Please copy the records again, requests included, starting at the line that has "This screenshot has height=832, width=411." and ending after the line that has "I will 203,583.". In those lines only, scale every coordinate in the answers by 2.45 and round each to a whole number, with halves rounded up.

The data ::
____________________
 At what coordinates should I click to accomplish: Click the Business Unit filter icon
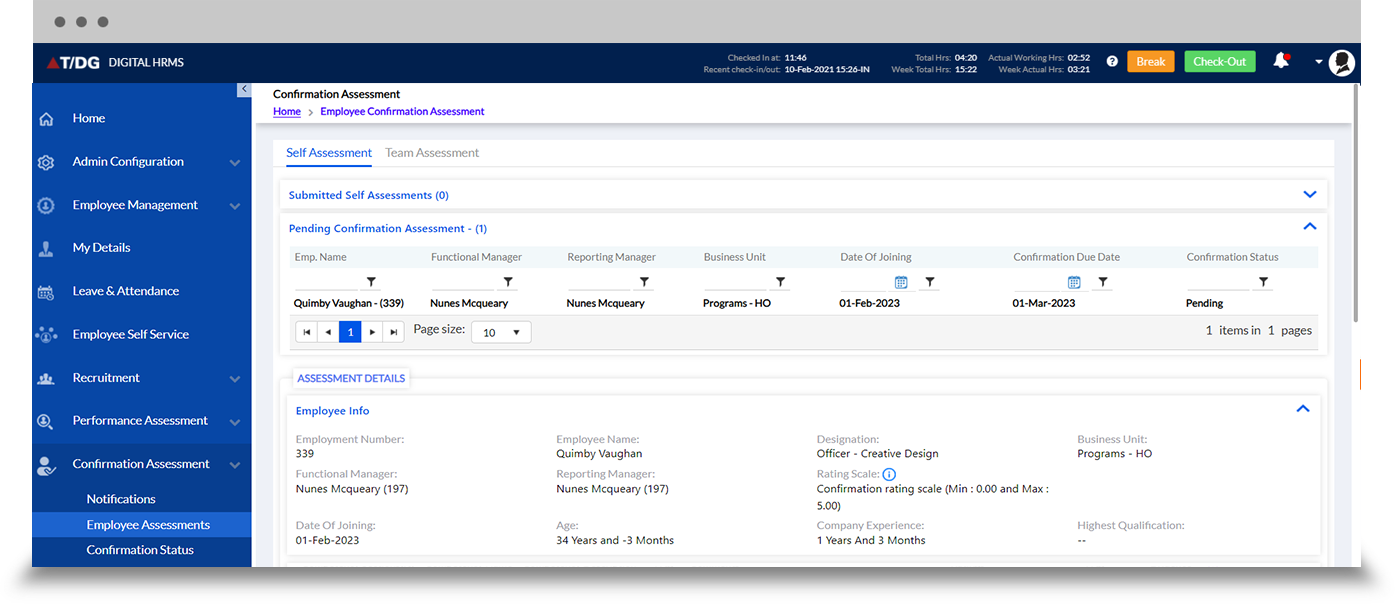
____________________
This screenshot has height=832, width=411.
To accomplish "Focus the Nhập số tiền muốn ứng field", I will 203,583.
____________________
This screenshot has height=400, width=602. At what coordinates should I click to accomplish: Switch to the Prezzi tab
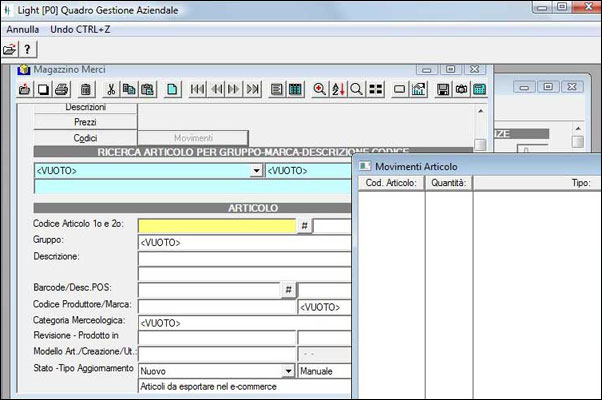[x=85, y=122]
____________________
Reply to the exercise ::
This screenshot has height=832, width=411.
To accomplish "Focus the Nhập số tiền muốn ứng field", I will 497,1428.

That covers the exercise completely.